Goals
1. In the fermentation odors thread, how much must does verdot say is fermenting?
2. Copy out the stretch of the fermentation odors thread from "Agree with nutrient" through "did you use?".

Text section
# Fermentation funk odors



## verdot (Oct 23, 2021)

Hi everyone. I’m fermenting my first crop of merlot and cab sauv from my small vineyard, and have a about 12 gallons of must fermenting at proper temps for the past few days. Everything seems fine, but I’m getting a strange, funky, rotten grape and deviled eggs (not sulfur) kind of odor that’s very unpleasant. Should this be cause for concern?


----------



## salcoco (Oct 23, 2021)

any off odor could be stressed yeast did you add any yeast nutrient?


----------



## verdot (Oct 23, 2021)

I did add yeast nutrient when the yeast were pitched and a few days after fermentation began.


----------



## CDrew (Oct 23, 2021)

It sure sounds like H2S. And yes, address immediately. Is it done fermenting? if not, some more nutrient would be my next move. What yeast? Next year consider an H2S preventing yeast like Avante. Read up on these Renaissance yeasts which cannot produce H2S.

If its done fermenting, you might try to splash rack. When that doesn't work, consider Reduless. Full disclaimer-I've never used, but have heard it's very effective.


----------



## Juniper Hill (Oct 24, 2021)

Agree with nutrient if still fermenting. Also, lots (3 or more per day) of punch downs will introduce more oxygen and help drive off sulfur. Delastage is another way to add more oxygen, but is a bit of a pita.


----------



## Juniper Hill (Oct 24, 2021)

Which yeast did you use?


----------



## Cap Puncher (Oct 24, 2021)

As CDrew mentioned, reduless is a good option. I have used it and it works for smaller issues. For now, I’d add nutrient/optired or nobelese if you have it. Delestage is a good idea with nutrient. It really depends what part of fermentation you are in. Lots of oxygen is good, but actually can cause the yeast to want more nutrients. Scott Labs has a sulfur like odor protocol for red wine that you should look at. I wouldn’t add reduless until after alcoholic fermentation is complete.


----------



## verdot (Oct 24, 2021)

Extracted material
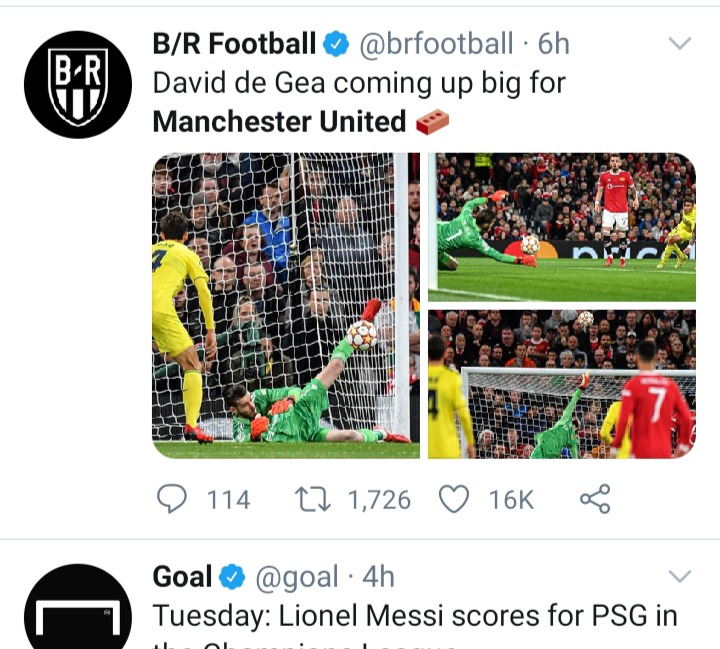This screenshot has width=720, height=649.
Task: Open the large De Gea goal-line save photo
Action: point(286,305)
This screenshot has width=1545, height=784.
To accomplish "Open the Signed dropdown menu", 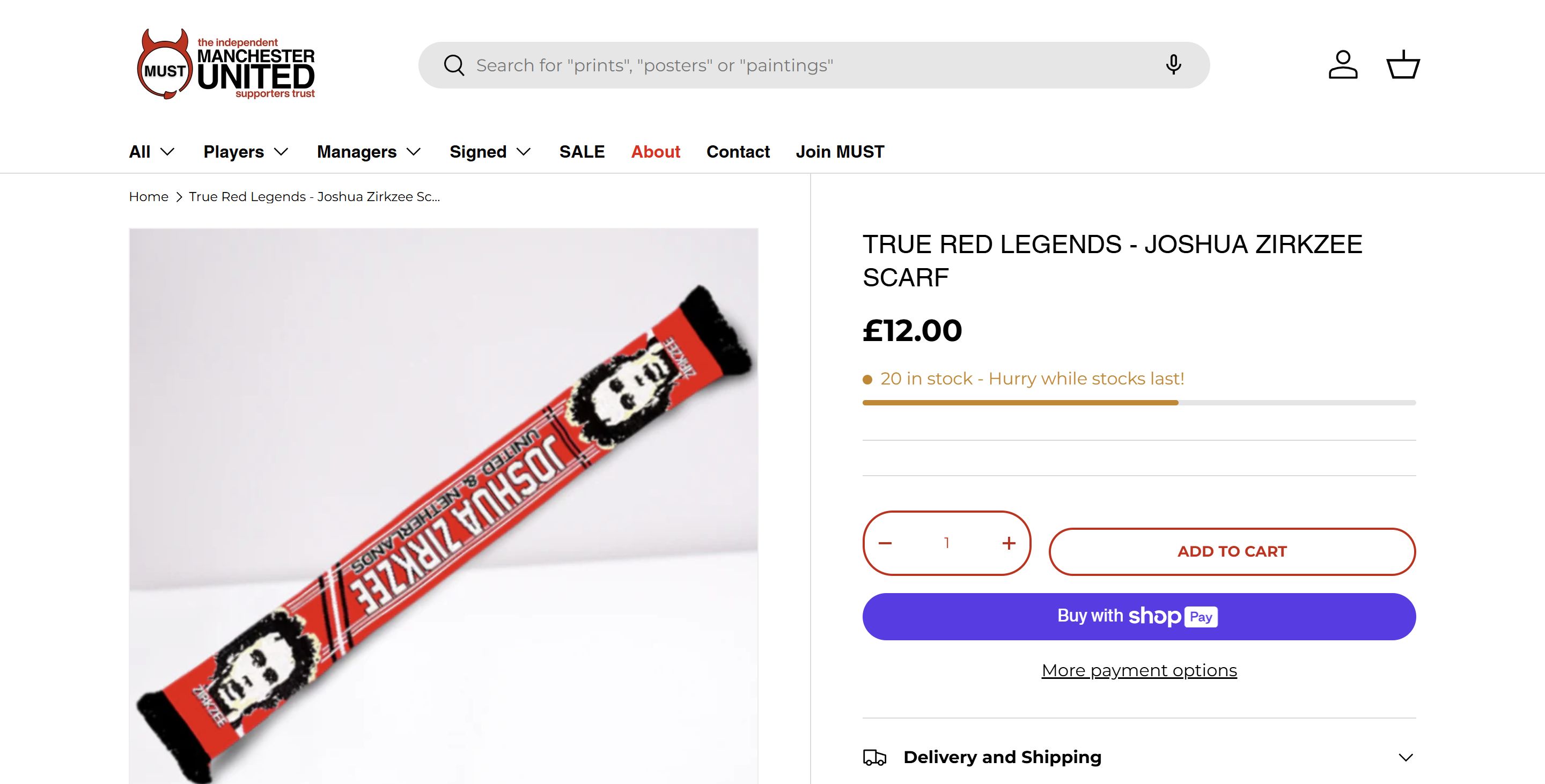I will (x=490, y=152).
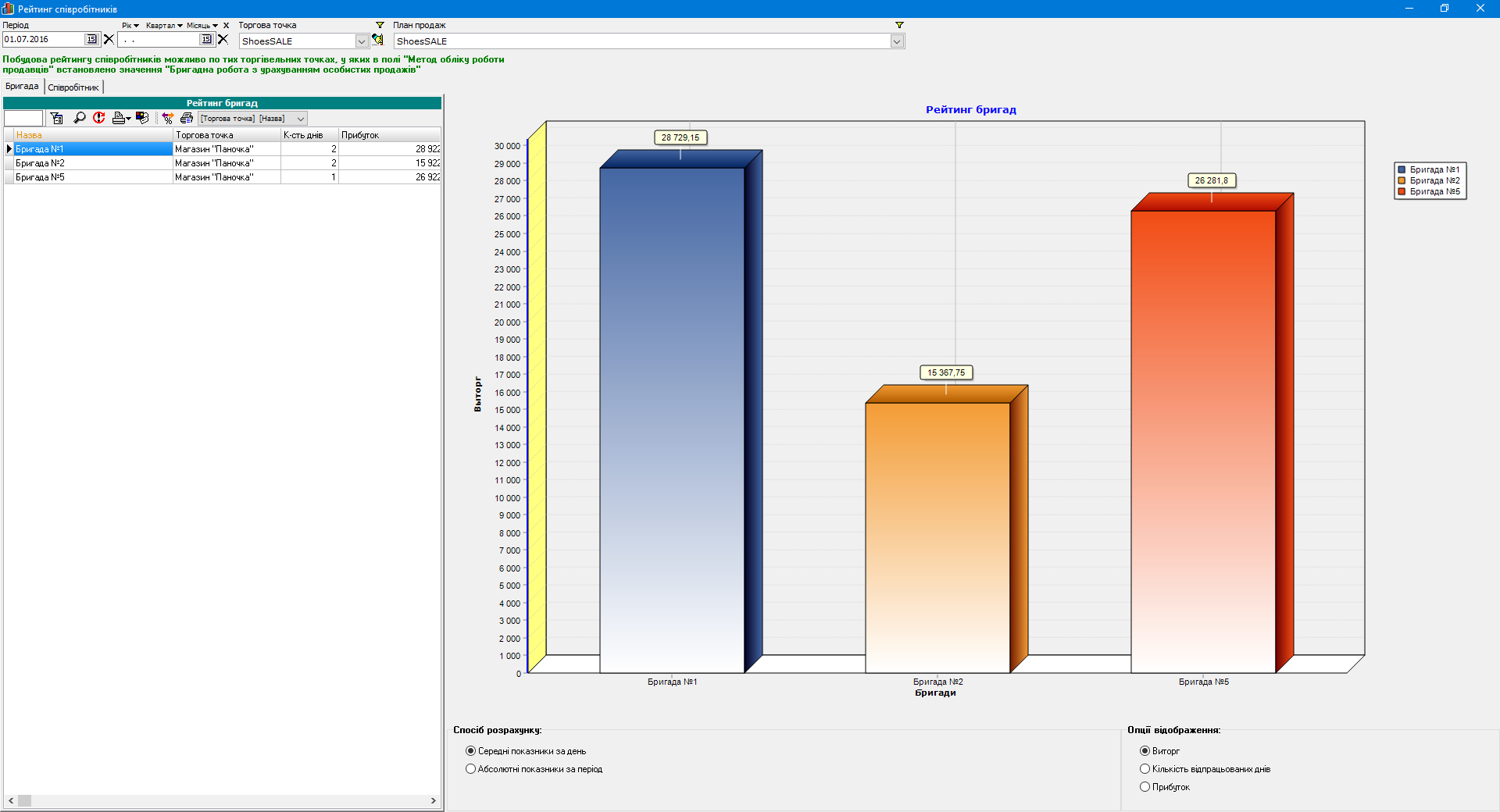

Solutions to the exercise
1. About 12 gallons.

2.
Agree with nutrient if still fermenting. Also, lots (3 or more per day) of punch downs will introduce more oxygen and help drive off sulfur. Delastage is another way to add more oxygen, but is a bit of a pita.


----------



## Juniper Hill (Oct 24, 2021)

Which yeast did you use?